[Task brief]
Write out the full listing exactly as given, minus the images.

[Dataset content]
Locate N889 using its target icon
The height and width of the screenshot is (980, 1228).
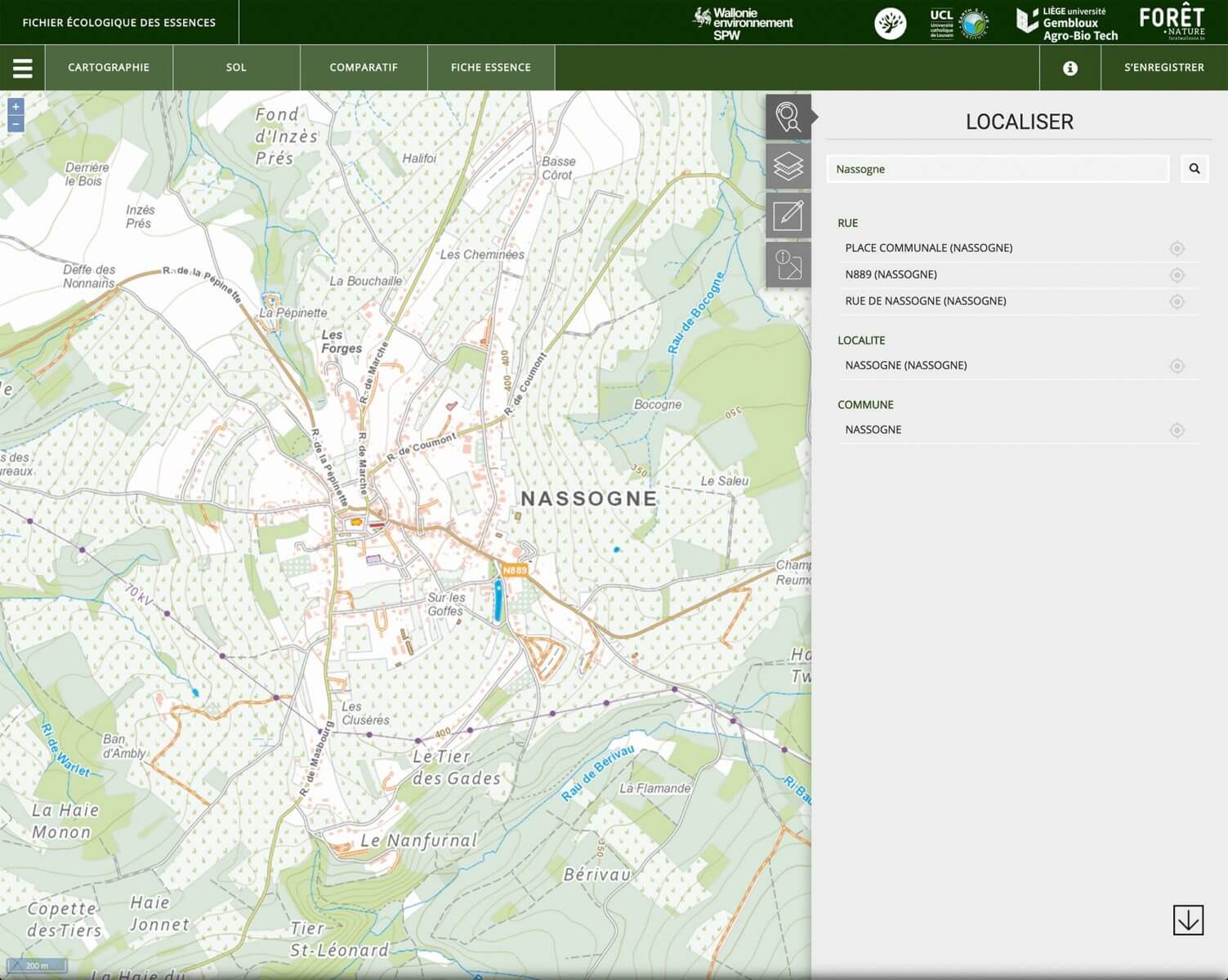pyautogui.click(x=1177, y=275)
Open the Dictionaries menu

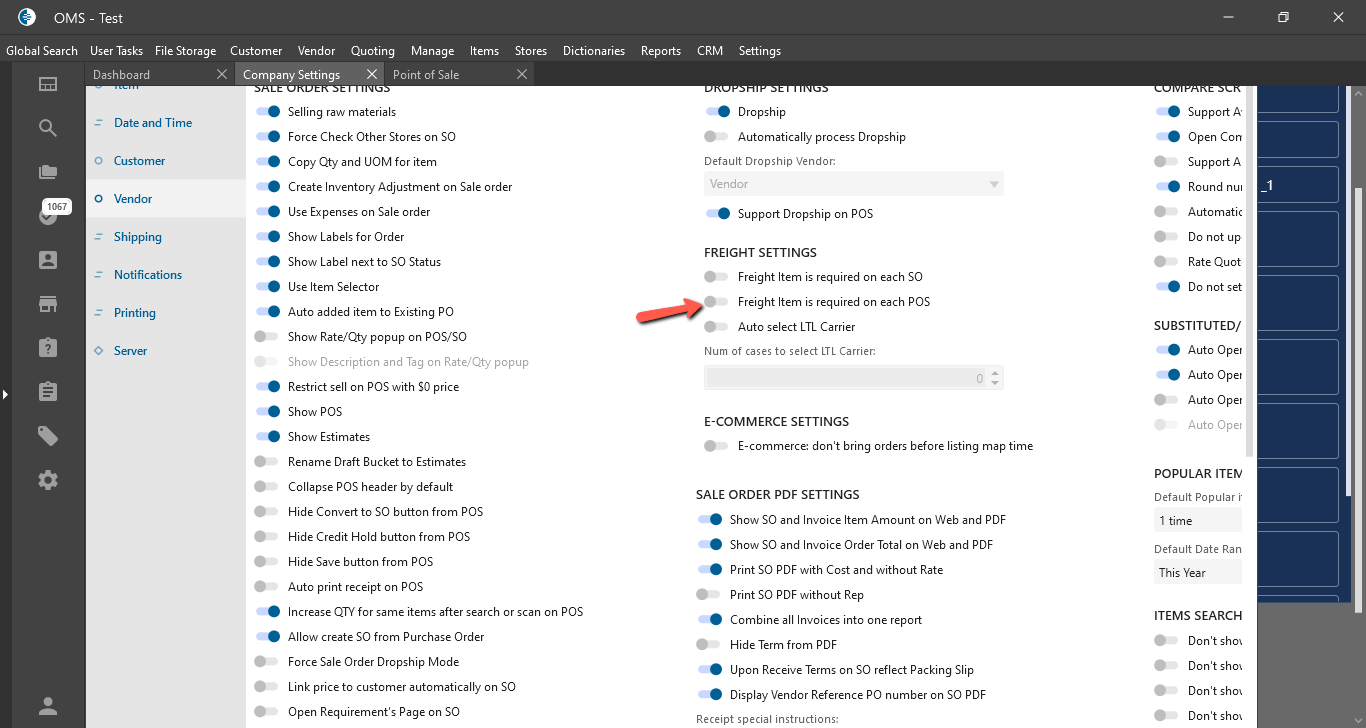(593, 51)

[Response area]
Locate N889 using its target icon
The height and width of the screenshot is (980, 1228).
pyautogui.click(x=1177, y=275)
Open the Dictionaries menu

(593, 51)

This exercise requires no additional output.